Voor het aperitief werden we verwacht in de bistro van het museum, op de bovenste verdieping van het nieuwe ontvangstpaviljoen, een ontwerp van de bekende architect Stéphane Beel. Het strakke gebouw heeft grote witte muren en metershoge glaspartijen, en vormt een mooi contrast met het bombastische koloniale gebouw. Vanuit de bistro hadden we een prachtig uitzicht op het zandkleurige museumgebouw dat in de zon warm oplichtte. De lunch werd geserveerd in de tijdelijke tentoonstellingsruimte, naast de onderaardse gang die het nieuwe ontvangstpaviljoen met het museumgebouw verbindt. De ruimte is ongeveer duizend vierkante meter groot en bood juist genoeg plaats voor de vierhonderd deelnemers.

 

     
                                Aperitief in de bistro.                                  Lunch in de tijdelijke tentoonstellingsruimte.

 

Afrikaans golf

 

Het vernieuwde AfricaMuseum, vertelde de directeur, is nog maar een paar maanden open en heeft al honderdduizend bezoekers over de vloer gehad. Het krijgt zoveel aanvragen voor rondleidingen dat we maar zes gidsen ter beschikking hadden. Dankzij een ferventste golfspeelster in het organisatiecomité hebben we een geslaagde formule kunnen uitdenken. Golfers kennen de shotgun- of gunshot-start: de deelnemers verdelen zich over alle holes en beginnen tegelijk te spelen. Op dezelfde manier hebben we de bezoekers in groepjes verdeeld, die elk in een andere zaal van het museum aan de rondleiding begonnen. Op zes plekken in het museum gaven gespecialiseerde gidsen een kwartiertje uitleg over het thema van de zaal en de belangrijkste stukken.
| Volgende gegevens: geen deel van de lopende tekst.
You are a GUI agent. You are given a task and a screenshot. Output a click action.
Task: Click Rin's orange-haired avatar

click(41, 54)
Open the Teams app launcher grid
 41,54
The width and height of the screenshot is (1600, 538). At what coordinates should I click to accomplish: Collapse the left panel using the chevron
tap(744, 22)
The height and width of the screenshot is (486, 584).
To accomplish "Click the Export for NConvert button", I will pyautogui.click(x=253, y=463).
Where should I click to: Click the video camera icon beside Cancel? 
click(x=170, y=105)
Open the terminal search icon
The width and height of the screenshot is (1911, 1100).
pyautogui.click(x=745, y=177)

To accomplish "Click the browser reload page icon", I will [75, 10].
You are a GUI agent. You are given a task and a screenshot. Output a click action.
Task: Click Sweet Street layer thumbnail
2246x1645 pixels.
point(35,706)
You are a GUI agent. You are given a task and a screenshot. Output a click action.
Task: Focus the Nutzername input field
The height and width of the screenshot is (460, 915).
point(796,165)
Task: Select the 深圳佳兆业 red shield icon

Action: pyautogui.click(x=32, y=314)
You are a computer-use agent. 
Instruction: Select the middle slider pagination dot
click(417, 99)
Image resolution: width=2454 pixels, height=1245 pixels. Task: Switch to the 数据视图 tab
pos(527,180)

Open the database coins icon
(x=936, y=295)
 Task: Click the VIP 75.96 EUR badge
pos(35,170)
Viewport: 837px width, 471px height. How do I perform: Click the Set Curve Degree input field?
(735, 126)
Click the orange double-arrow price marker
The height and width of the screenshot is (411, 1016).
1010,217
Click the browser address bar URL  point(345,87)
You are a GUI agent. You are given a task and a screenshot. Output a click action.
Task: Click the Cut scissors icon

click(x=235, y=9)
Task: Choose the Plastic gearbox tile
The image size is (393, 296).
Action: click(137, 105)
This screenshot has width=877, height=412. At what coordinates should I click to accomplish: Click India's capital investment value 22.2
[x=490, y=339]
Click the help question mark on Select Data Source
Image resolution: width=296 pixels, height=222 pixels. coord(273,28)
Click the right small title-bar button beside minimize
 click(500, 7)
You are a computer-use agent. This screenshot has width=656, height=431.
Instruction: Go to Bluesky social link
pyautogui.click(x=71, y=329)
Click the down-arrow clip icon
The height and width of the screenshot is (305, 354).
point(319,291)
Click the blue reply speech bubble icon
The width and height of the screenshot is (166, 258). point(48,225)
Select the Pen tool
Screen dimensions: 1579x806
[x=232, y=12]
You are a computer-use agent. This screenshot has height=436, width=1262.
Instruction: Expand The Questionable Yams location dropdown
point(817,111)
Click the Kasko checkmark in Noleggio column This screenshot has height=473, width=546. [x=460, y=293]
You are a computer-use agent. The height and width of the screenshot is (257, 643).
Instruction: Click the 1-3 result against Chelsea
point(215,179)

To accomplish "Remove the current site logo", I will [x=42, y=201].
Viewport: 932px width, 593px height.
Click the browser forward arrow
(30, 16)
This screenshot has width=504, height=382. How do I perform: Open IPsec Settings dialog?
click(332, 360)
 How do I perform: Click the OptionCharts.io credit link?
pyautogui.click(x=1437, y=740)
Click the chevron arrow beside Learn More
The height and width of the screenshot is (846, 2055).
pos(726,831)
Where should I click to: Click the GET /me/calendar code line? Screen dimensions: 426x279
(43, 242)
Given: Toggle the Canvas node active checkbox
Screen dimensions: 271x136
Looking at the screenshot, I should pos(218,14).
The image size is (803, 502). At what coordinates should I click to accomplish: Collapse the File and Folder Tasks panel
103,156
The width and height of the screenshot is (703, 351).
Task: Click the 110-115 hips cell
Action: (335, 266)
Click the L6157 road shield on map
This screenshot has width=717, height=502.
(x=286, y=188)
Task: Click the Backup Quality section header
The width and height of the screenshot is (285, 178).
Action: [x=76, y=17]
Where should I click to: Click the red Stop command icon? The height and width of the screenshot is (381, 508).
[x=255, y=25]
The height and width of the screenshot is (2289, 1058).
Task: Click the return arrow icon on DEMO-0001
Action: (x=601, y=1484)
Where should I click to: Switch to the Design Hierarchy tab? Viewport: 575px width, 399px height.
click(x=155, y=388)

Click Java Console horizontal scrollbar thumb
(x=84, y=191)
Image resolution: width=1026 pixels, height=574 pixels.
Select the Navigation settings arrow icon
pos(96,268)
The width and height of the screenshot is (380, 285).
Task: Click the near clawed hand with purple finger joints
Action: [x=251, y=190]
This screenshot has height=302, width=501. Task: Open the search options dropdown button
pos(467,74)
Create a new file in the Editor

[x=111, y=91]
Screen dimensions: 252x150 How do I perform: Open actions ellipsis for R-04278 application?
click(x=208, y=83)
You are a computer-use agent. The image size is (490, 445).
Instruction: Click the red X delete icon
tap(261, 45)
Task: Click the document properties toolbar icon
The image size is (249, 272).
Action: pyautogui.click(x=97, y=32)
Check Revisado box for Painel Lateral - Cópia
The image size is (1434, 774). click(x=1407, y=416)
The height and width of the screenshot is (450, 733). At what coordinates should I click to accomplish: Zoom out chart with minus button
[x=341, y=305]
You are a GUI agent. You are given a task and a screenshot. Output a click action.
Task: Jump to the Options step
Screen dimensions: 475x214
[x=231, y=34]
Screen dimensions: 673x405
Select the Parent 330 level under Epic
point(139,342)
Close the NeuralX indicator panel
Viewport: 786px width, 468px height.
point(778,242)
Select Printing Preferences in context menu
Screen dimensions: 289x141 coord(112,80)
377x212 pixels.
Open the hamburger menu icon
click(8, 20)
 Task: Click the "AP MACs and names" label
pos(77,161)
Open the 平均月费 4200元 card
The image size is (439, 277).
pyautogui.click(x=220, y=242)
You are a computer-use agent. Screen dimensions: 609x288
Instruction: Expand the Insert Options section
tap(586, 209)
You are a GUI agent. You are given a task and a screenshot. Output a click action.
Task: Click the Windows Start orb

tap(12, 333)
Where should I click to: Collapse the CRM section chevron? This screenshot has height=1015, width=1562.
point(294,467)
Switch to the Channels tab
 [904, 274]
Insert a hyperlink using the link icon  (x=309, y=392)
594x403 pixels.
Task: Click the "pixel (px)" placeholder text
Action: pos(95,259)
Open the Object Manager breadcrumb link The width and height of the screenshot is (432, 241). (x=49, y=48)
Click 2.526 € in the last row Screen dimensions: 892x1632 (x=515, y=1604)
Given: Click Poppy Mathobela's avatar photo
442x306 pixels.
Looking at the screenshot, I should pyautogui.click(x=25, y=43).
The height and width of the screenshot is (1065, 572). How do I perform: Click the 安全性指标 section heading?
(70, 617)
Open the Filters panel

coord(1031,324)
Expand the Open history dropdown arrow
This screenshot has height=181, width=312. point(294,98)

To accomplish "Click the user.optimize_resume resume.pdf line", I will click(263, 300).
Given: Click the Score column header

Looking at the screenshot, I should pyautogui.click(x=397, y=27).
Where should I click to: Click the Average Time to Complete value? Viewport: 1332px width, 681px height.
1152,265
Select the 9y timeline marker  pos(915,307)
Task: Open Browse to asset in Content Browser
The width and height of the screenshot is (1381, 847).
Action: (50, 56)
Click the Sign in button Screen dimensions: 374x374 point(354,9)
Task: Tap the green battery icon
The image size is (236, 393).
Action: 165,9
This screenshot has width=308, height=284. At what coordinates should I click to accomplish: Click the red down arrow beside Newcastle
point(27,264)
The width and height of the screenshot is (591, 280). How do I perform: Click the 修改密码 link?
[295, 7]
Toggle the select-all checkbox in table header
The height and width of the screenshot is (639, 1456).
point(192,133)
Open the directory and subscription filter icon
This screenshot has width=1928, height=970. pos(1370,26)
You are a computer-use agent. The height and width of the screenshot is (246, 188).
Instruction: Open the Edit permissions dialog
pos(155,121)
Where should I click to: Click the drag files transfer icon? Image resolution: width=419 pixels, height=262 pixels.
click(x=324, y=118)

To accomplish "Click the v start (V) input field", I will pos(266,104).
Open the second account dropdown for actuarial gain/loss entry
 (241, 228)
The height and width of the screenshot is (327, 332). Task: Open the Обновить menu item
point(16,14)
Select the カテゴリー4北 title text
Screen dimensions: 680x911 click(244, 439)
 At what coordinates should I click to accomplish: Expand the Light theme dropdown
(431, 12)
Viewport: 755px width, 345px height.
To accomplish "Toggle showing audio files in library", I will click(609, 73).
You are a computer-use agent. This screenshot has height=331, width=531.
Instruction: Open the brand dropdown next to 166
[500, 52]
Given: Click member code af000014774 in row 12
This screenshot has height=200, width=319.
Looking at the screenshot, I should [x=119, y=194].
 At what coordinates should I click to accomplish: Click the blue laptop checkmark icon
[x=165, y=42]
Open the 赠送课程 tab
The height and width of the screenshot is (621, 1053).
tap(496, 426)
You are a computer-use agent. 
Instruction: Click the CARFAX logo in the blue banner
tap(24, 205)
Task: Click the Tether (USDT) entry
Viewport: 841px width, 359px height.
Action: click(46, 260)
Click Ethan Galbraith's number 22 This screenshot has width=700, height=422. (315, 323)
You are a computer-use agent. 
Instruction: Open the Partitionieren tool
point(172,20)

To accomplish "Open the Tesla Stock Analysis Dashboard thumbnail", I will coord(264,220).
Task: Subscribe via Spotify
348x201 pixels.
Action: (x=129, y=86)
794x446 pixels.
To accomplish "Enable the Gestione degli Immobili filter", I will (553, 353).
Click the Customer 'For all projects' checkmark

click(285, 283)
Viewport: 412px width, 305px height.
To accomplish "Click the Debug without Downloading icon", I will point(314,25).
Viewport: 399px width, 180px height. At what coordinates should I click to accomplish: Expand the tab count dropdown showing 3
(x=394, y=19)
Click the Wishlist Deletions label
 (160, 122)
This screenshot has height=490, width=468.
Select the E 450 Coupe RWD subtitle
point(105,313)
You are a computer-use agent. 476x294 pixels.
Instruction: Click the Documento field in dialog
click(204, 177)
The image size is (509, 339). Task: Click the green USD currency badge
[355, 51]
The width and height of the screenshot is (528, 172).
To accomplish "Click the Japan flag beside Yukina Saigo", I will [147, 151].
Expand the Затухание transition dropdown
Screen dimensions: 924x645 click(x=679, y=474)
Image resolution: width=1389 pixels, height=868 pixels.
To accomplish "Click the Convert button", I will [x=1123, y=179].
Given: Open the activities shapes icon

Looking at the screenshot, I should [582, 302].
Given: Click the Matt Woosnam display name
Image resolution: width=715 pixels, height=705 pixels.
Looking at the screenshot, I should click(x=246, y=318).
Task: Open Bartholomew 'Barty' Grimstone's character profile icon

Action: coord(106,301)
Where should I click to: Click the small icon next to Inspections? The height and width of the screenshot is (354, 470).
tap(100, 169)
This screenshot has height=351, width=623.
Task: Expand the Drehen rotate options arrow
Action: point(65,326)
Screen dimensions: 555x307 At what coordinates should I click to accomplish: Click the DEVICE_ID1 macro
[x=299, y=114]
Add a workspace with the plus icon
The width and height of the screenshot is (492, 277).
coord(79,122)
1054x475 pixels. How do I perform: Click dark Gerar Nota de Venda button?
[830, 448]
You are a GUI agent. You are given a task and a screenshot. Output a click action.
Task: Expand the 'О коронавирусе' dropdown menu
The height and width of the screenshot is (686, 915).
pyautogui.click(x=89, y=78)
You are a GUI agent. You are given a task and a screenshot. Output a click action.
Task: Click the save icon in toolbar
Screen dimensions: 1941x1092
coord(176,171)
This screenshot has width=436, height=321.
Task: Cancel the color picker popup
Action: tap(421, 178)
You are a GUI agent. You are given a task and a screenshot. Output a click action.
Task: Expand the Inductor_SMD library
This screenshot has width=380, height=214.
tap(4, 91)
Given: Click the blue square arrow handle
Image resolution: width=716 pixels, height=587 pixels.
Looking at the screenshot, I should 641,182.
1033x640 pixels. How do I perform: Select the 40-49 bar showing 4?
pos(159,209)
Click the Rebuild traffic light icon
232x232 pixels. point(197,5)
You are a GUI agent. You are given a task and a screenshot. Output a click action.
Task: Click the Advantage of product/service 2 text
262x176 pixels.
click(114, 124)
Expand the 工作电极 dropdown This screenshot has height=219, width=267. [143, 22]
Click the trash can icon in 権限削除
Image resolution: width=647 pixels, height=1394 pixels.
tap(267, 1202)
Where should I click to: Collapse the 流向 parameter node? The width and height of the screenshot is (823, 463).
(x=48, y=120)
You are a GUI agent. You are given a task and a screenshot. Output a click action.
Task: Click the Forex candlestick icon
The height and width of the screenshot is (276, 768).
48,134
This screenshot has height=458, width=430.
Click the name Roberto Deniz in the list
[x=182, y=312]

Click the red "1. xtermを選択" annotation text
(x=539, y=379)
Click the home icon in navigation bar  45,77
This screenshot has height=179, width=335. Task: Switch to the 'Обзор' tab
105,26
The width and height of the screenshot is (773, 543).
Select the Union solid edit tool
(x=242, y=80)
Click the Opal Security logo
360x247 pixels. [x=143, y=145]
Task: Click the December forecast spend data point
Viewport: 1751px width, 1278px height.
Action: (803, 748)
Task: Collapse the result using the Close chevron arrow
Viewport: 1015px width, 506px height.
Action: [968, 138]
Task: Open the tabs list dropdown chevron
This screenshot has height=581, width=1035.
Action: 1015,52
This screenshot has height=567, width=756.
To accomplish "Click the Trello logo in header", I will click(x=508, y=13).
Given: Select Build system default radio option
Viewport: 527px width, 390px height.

Vervolgens schoven de groepen onder leiding van een Princelid door naar de volgende zaal, waar een andere gids hen opwachtte. De deelnemers hebben op deze manier letterlijk alle hoeken van het museum gezien.

 


Rondleiding in het museum.

 

Vernieuwing

 

In het museum is de inhoudelijke vernieuwing goed te zien. Er is een evenwicht gezocht tussen de gerestaureerde, beschermde vitrinekasten langs de wanden en de nieuwe centrale platformen met moderne presentatiemiddelen. Er is ook veel aandacht voor hedendaagse Afrikaanse kunst, die in dialoog gaat met de koloniale, vaak racistische maar beschermde beelden. Na de rondleiding konden de deelnemers nog tot sluitingstijd vrij door het museum lopen, met een museumgids en plattegrond. Een van de laatsten die het museum verliet, was onze presidente Godelieve Laureys. Het was een fantastische dag, zei ze.

 

Ruud Hendrickx
Gewestpresident Brabant-Oost

 


Moderne Afrikaanse kunst
in de oude vitrinekasten.

 


Reacties



Terug naar overzicht »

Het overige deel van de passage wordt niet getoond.